*Soal Latihan 1:* Tolong tuliskan sebagai daftar bernomor semua baris catatan di bawah, mulai dari baris yang memuat "The height and width of the screenshot is (1484, 2483)." sampai baris yang memuat "(1745, 16).", termasuk kedua baris itu. Lewati baris kosong.

*Kutipan Teks:*

***

Memeperkenalkan Lokalitas NTT Lewat Sastra (Christian Senda)

Christian Senda sungguh percaya bahwa sastra memiliki daya yang sangat kuat sebagai media promosi daerah Nusa Tenggara Timur. Bagi pria yang akrab disapa Dicky ini, sastra efektif dalam mempromosikan NTT karena sastra selalu bebicara tentang nilai, tentang kemanusiaan, dan kehidupan itu sendiri. Hal inilah yang mendorong Dicky terus bergiat di dunia sastra, dan berusaha mempromosikan lokalitas Nusa Tenggara Timur lewat cerpen-cerpennya.

***

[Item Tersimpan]
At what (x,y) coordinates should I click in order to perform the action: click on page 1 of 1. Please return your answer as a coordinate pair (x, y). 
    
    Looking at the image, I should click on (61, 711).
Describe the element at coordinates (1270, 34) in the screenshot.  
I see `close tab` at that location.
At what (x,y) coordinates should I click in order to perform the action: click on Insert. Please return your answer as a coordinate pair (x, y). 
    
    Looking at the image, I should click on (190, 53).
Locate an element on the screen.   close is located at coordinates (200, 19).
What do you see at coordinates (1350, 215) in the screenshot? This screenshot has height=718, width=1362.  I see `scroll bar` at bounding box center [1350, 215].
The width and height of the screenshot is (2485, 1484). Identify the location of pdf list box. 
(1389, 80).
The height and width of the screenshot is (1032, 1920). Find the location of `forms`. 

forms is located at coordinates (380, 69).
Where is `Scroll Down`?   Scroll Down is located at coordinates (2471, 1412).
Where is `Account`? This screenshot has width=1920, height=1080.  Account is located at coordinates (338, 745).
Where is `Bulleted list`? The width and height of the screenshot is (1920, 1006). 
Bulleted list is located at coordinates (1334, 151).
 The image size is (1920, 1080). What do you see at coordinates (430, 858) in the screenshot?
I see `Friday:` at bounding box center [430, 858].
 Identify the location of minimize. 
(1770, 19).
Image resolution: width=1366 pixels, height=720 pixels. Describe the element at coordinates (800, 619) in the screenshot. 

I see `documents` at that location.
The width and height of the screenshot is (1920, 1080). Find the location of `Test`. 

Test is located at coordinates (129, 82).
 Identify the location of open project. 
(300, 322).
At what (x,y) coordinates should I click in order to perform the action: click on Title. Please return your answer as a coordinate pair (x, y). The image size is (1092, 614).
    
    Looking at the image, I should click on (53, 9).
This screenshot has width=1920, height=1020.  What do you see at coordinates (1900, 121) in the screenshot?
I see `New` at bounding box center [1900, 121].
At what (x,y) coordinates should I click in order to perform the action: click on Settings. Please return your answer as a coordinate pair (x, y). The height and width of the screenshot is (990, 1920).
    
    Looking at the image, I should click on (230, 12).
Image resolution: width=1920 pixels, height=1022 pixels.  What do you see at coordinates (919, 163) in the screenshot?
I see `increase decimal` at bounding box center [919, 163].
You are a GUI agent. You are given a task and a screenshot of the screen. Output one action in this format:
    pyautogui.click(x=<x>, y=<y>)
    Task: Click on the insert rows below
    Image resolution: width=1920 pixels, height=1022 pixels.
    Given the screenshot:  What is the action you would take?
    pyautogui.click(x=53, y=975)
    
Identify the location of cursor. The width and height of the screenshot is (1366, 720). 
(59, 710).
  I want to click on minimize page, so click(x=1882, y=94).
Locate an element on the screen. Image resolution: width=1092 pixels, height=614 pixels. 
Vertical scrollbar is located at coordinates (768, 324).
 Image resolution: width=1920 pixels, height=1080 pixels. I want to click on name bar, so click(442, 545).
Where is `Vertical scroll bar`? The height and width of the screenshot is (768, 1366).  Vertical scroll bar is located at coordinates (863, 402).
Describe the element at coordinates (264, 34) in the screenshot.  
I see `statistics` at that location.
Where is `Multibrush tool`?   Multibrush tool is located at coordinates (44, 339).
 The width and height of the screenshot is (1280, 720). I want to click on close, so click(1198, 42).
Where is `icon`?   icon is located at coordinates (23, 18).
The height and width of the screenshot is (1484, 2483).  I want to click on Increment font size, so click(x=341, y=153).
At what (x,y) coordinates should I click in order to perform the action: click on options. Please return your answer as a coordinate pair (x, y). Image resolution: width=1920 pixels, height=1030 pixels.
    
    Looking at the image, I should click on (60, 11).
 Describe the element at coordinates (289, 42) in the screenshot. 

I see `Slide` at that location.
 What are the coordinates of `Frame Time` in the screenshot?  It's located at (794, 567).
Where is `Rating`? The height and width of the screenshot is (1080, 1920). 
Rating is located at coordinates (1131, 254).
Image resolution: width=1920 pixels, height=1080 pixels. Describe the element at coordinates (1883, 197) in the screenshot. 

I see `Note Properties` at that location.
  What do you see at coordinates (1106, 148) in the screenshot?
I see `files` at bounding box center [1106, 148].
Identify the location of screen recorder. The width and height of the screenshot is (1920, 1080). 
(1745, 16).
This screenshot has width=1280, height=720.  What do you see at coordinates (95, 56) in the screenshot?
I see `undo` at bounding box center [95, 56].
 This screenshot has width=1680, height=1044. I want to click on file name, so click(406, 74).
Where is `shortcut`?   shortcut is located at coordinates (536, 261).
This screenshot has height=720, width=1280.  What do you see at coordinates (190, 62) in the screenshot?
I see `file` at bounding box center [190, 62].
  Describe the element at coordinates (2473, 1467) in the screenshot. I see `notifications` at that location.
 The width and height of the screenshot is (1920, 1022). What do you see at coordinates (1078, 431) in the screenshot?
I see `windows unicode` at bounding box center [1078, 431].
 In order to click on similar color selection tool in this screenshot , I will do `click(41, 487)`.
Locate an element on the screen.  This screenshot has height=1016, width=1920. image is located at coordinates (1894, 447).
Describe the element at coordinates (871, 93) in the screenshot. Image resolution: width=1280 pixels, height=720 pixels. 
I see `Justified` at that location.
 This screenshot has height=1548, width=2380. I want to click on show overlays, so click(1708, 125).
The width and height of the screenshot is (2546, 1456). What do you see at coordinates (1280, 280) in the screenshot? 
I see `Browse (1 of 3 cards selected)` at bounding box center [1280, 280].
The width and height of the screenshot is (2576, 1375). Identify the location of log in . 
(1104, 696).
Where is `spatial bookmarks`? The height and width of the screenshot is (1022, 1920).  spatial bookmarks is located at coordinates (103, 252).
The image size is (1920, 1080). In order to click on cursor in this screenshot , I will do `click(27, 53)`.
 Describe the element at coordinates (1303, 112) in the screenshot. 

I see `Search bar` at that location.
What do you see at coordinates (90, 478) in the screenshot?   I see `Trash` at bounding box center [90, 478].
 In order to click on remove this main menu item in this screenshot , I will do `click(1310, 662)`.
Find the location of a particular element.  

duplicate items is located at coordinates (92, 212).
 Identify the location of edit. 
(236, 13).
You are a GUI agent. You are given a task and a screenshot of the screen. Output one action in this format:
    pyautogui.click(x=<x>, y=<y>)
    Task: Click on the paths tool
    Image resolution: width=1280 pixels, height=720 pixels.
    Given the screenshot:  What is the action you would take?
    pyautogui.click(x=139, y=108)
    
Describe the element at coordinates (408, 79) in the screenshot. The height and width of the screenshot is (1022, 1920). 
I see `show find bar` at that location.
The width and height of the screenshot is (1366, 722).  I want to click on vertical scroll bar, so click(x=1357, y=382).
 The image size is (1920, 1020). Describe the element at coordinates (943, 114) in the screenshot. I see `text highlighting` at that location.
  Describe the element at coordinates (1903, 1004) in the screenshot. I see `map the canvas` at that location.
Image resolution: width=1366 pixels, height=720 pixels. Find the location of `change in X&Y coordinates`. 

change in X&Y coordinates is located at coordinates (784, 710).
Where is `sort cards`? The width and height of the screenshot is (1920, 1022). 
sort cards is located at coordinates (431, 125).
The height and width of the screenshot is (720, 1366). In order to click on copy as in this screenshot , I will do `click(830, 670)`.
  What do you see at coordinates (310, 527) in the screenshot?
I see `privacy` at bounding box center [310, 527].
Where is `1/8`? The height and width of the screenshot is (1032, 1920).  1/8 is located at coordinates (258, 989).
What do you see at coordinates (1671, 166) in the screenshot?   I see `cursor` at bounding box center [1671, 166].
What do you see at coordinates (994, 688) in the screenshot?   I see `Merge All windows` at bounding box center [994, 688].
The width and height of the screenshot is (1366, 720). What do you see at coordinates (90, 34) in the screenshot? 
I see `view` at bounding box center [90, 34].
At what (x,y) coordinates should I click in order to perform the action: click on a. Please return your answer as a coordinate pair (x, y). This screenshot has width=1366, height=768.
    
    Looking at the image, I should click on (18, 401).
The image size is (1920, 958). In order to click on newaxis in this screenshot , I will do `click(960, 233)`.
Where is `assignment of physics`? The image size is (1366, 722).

***

*Soal Latihan 2:* Menurut kutipan teks tentang Christian Senda di atas, dengan nama apa ia akrab disapa?

*Jawaban 1:*
1. The height and width of the screenshot is (1484, 2483).  I want to click on Increment font size, so click(x=341, y=153).
2. At what (x,y) coordinates should I click in order to perform the action: click on options. Please return your answer as a coordinate pair (x, y). Image resolution: width=1920 pixels, height=1030 pixels.
3.     Looking at the image, I should click on (60, 11).
4.  Describe the element at coordinates (289, 42) in the screenshot. 
5. I see `Slide` at that location.
6.  What are the coordinates of `Frame Time` in the screenshot?  It's located at (794, 567).
7. Where is `Rating`? The height and width of the screenshot is (1080, 1920). 
8. Rating is located at coordinates (1131, 254).
9. Image resolution: width=1920 pixels, height=1080 pixels. Describe the element at coordinates (1883, 197) in the screenshot. 
10. I see `Note Properties` at that location.
11.   What do you see at coordinates (1106, 148) in the screenshot?
12. I see `files` at bounding box center [1106, 148].
13. Identify the location of screen recorder. The width and height of the screenshot is (1920, 1080). 
14. (1745, 16).

*Jawaban 2:* Christian Senda akrab disapa Dicky.